### Work to be completed
Each line of the records containing "Chia" is to be copied out and returned.

Pixel coordinate grounding data:

═══

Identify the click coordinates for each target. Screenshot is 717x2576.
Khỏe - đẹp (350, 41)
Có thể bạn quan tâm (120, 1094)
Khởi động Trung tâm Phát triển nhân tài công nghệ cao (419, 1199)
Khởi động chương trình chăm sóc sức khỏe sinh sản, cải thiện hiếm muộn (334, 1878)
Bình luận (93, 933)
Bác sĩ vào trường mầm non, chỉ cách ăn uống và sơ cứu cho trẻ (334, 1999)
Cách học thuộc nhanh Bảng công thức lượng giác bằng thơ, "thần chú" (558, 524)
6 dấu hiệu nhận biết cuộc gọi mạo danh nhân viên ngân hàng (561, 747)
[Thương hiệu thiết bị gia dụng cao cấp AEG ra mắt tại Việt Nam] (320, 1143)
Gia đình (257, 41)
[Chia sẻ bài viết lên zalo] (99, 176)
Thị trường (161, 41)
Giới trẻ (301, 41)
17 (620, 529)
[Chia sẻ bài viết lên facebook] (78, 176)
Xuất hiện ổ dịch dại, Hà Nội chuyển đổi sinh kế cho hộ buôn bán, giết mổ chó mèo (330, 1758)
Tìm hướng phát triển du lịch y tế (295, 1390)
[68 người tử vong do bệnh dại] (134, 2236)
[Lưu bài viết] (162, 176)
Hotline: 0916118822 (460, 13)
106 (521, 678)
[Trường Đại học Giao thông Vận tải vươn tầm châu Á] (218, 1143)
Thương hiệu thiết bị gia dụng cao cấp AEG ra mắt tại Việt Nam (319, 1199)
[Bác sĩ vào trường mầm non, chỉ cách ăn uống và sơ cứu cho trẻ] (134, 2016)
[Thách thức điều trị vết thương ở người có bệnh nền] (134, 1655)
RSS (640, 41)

═══

### Reply
[Chia sẻ bài viết lên zalo] (99, 176)
[Chia sẻ bài viết lên facebook] (78, 176)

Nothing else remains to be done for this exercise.